What you are asked to do
Rewrite the listing below with every occurrence of "Settings gear icon" replaced by "Preferences gear icon", leaving everything else unchanged.

— Start —

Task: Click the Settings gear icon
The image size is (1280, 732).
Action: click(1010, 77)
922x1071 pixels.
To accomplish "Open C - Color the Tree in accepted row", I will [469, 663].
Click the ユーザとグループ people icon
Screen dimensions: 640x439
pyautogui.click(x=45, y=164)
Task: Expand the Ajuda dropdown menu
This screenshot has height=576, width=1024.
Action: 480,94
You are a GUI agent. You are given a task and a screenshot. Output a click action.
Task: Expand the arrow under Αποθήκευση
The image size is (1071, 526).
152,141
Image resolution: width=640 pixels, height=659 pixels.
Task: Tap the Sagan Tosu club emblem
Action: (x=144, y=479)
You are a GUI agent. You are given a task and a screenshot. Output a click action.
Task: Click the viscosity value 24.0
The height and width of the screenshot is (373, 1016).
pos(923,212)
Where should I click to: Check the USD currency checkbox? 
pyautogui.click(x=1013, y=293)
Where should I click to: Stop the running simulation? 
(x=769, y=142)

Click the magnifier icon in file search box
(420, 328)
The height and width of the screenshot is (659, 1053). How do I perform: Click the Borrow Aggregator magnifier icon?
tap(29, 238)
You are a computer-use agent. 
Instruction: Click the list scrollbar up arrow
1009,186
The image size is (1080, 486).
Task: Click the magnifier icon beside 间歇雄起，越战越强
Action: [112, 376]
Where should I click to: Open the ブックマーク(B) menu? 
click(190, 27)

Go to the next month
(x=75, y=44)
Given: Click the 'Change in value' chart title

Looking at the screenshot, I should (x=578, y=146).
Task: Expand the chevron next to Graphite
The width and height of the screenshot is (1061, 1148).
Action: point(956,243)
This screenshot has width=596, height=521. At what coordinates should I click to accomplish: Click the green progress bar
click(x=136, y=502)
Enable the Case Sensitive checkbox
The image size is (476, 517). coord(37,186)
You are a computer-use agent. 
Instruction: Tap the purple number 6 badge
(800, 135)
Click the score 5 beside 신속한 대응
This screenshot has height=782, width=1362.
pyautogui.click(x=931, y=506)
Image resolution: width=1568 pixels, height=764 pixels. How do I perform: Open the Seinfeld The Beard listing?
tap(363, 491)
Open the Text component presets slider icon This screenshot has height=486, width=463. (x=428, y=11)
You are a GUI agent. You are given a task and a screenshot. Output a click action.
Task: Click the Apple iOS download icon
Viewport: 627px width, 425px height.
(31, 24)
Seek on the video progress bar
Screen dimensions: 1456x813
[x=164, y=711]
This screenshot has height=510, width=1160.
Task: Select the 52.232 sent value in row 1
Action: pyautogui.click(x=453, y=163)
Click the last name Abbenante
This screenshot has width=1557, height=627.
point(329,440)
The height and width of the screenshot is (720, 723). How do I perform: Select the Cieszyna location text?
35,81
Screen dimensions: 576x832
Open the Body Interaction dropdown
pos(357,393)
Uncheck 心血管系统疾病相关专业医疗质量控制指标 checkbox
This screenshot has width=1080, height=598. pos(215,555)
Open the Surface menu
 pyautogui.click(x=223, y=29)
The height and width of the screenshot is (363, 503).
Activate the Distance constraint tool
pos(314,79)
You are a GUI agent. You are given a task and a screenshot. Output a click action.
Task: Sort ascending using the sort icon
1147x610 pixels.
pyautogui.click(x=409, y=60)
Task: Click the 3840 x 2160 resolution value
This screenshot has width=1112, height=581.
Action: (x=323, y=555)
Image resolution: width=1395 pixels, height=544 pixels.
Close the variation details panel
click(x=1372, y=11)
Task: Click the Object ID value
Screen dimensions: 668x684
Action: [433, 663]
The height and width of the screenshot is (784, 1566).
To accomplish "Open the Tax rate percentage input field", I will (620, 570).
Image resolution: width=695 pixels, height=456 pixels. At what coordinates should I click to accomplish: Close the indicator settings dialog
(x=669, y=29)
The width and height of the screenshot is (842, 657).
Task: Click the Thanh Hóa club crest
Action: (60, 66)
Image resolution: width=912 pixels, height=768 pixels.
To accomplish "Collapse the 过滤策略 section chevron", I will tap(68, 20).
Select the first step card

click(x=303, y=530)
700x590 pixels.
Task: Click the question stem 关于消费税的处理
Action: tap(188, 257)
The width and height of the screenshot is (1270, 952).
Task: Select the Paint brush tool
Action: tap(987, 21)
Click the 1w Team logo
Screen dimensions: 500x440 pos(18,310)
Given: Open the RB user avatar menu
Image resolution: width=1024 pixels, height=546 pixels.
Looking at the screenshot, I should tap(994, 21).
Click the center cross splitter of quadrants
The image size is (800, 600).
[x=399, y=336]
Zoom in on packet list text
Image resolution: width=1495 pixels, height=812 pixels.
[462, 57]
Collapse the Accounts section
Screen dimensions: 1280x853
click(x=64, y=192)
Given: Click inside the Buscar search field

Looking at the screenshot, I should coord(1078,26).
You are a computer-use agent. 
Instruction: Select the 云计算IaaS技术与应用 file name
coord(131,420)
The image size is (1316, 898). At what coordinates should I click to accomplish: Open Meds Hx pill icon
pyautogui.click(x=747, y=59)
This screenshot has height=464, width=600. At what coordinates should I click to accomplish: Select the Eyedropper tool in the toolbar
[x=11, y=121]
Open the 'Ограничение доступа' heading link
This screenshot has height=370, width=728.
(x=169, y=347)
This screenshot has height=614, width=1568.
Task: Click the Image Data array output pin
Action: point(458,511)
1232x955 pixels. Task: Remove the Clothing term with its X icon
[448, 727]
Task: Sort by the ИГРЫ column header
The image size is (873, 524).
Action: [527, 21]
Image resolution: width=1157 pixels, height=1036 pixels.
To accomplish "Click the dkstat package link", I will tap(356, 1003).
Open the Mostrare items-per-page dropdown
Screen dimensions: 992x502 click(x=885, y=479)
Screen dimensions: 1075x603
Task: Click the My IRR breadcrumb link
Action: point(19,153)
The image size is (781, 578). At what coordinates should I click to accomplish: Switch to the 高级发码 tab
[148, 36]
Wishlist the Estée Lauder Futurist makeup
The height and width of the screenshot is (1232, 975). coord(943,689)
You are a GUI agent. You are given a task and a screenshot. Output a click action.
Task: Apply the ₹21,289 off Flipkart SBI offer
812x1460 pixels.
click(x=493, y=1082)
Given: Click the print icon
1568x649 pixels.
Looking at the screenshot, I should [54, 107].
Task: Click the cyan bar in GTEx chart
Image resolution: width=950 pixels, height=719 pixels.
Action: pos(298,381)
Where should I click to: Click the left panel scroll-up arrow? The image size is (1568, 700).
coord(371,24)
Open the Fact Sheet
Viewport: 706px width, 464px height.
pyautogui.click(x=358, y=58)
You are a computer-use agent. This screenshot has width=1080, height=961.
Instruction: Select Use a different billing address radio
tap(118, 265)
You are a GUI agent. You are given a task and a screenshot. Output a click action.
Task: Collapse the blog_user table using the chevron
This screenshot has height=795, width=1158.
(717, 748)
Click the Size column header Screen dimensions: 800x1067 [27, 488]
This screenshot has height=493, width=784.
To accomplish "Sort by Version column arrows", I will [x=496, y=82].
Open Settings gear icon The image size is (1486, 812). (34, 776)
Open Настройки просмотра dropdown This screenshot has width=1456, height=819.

— End —

Answer to this exercise
Task: Click the Preferences gear icon
The image size is (1280, 732).
Action: click(1010, 77)
922x1071 pixels.
To accomplish "Open C - Color the Tree in accepted row", I will [469, 663].
Click the ユーザとグループ people icon
Screen dimensions: 640x439
pyautogui.click(x=45, y=164)
Task: Expand the Ajuda dropdown menu
This screenshot has height=576, width=1024.
Action: 480,94
You are a GUI agent. You are given a task and a screenshot. Output a click action.
Task: Expand the arrow under Αποθήκευση
The image size is (1071, 526).
152,141
Image resolution: width=640 pixels, height=659 pixels.
Task: Tap the Sagan Tosu club emblem
Action: (x=144, y=479)
You are a GUI agent. You are given a task and a screenshot. Output a click action.
Task: Click the viscosity value 24.0
The height and width of the screenshot is (373, 1016).
pos(923,212)
Where should I click to: Check the USD currency checkbox? 
pyautogui.click(x=1013, y=293)
Where should I click to: Stop the running simulation? 
(x=769, y=142)

Click the magnifier icon in file search box
(420, 328)
The height and width of the screenshot is (659, 1053). How do I perform: Click the Borrow Aggregator magnifier icon?
tap(29, 238)
You are a computer-use agent. 
Instruction: Click the list scrollbar up arrow
1009,186
The image size is (1080, 486).
Task: Click the magnifier icon beside 间歇雄起，越战越强
Action: [112, 376]
Where should I click to: Open the ブックマーク(B) menu? 
click(190, 27)

Go to the next month
(x=75, y=44)
Given: Click the 'Change in value' chart title

Looking at the screenshot, I should (x=578, y=146).
Task: Expand the chevron next to Graphite
The width and height of the screenshot is (1061, 1148).
Action: point(956,243)
This screenshot has width=596, height=521. At what coordinates should I click to accomplish: Click the green progress bar
click(x=136, y=502)
Enable the Case Sensitive checkbox
The image size is (476, 517). coord(37,186)
You are a computer-use agent. 
Instruction: Tap the purple number 6 badge
(800, 135)
Click the score 5 beside 신속한 대응
This screenshot has height=782, width=1362.
pyautogui.click(x=931, y=506)
Image resolution: width=1568 pixels, height=764 pixels. How do I perform: Open the Seinfeld The Beard listing?
tap(363, 491)
Open the Text component presets slider icon This screenshot has height=486, width=463. (x=428, y=11)
You are a GUI agent. You are given a task and a screenshot. Output a click action.
Task: Click the Apple iOS download icon
Viewport: 627px width, 425px height.
(31, 24)
Seek on the video progress bar
Screen dimensions: 1456x813
[x=164, y=711]
This screenshot has height=510, width=1160.
Task: Select the 52.232 sent value in row 1
Action: pyautogui.click(x=453, y=163)
Click the last name Abbenante
This screenshot has width=1557, height=627.
point(329,440)
The height and width of the screenshot is (720, 723). How do I perform: Select the Cieszyna location text?
35,81
Screen dimensions: 576x832
Open the Body Interaction dropdown
pos(357,393)
Uncheck 心血管系统疾病相关专业医疗质量控制指标 checkbox
This screenshot has width=1080, height=598. pos(215,555)
Open the Surface menu
 pyautogui.click(x=223, y=29)
The height and width of the screenshot is (363, 503).
Activate the Distance constraint tool
pos(314,79)
You are a GUI agent. You are given a task and a screenshot. Output a click action.
Task: Sort ascending using the sort icon
1147x610 pixels.
pyautogui.click(x=409, y=60)
Task: Click the 3840 x 2160 resolution value
This screenshot has width=1112, height=581.
Action: (x=323, y=555)
Image resolution: width=1395 pixels, height=544 pixels.
Close the variation details panel
click(x=1372, y=11)
Task: Click the Object ID value
Screen dimensions: 668x684
Action: [433, 663]
The height and width of the screenshot is (784, 1566).
To accomplish "Open the Tax rate percentage input field", I will (620, 570).
Image resolution: width=695 pixels, height=456 pixels. At what coordinates should I click to accomplish: Close the indicator settings dialog
(x=669, y=29)
The width and height of the screenshot is (842, 657).
Task: Click the Thanh Hóa club crest
Action: (60, 66)
Image resolution: width=912 pixels, height=768 pixels.
To accomplish "Collapse the 过滤策略 section chevron", I will tap(68, 20).
Select the first step card

click(x=303, y=530)
700x590 pixels.
Task: Click the question stem 关于消费税的处理
Action: tap(188, 257)
The width and height of the screenshot is (1270, 952).
Task: Select the Paint brush tool
Action: tap(987, 21)
Click the 1w Team logo
Screen dimensions: 500x440 pos(18,310)
Given: Open the RB user avatar menu
Image resolution: width=1024 pixels, height=546 pixels.
Looking at the screenshot, I should tap(994, 21).
Click the center cross splitter of quadrants
The image size is (800, 600).
[x=399, y=336]
Zoom in on packet list text
Image resolution: width=1495 pixels, height=812 pixels.
[462, 57]
Collapse the Accounts section
Screen dimensions: 1280x853
click(x=64, y=192)
Given: Click inside the Buscar search field

Looking at the screenshot, I should coord(1078,26).
You are a computer-use agent. 
Instruction: Select the 云计算IaaS技术与应用 file name
coord(131,420)
The image size is (1316, 898). At what coordinates should I click to accomplish: Open Meds Hx pill icon
pyautogui.click(x=747, y=59)
This screenshot has height=464, width=600. At what coordinates should I click to accomplish: Select the Eyedropper tool in the toolbar
[x=11, y=121]
Open the 'Ограничение доступа' heading link
This screenshot has height=370, width=728.
(x=169, y=347)
This screenshot has height=614, width=1568.
Task: Click the Image Data array output pin
Action: point(458,511)
1232x955 pixels. Task: Remove the Clothing term with its X icon
[448, 727]
Task: Sort by the ИГРЫ column header
The image size is (873, 524).
Action: [527, 21]
Image resolution: width=1157 pixels, height=1036 pixels.
To accomplish "Click the dkstat package link", I will tap(356, 1003).
Open the Mostrare items-per-page dropdown
Screen dimensions: 992x502 click(x=885, y=479)
Screen dimensions: 1075x603
Task: Click the My IRR breadcrumb link
Action: point(19,153)
The image size is (781, 578). At what coordinates should I click to accomplish: Switch to the 高级发码 tab
[148, 36]
Wishlist the Estée Lauder Futurist makeup
The height and width of the screenshot is (1232, 975). coord(943,689)
You are a GUI agent. You are given a task and a screenshot. Output a click action.
Task: Apply the ₹21,289 off Flipkart SBI offer
812x1460 pixels.
click(x=493, y=1082)
Given: Click the print icon
1568x649 pixels.
Looking at the screenshot, I should [54, 107].
Task: Click the cyan bar in GTEx chart
Image resolution: width=950 pixels, height=719 pixels.
Action: pos(298,381)
Where should I click to: Click the left panel scroll-up arrow? The image size is (1568, 700).
coord(371,24)
Open the Fact Sheet
Viewport: 706px width, 464px height.
pyautogui.click(x=358, y=58)
You are a computer-use agent. This screenshot has width=1080, height=961.
Instruction: Select Use a different billing address radio
tap(118, 265)
You are a GUI agent. You are given a task and a screenshot. Output a click action.
Task: Collapse the blog_user table using the chevron
This screenshot has height=795, width=1158.
(717, 748)
Click the Size column header Screen dimensions: 800x1067 [27, 488]
This screenshot has height=493, width=784.
To accomplish "Sort by Version column arrows", I will [x=496, y=82].
Open Preferences gear icon The image size is (1486, 812). (34, 776)
Open Настройки просмотра dropdown This screenshot has width=1456, height=819.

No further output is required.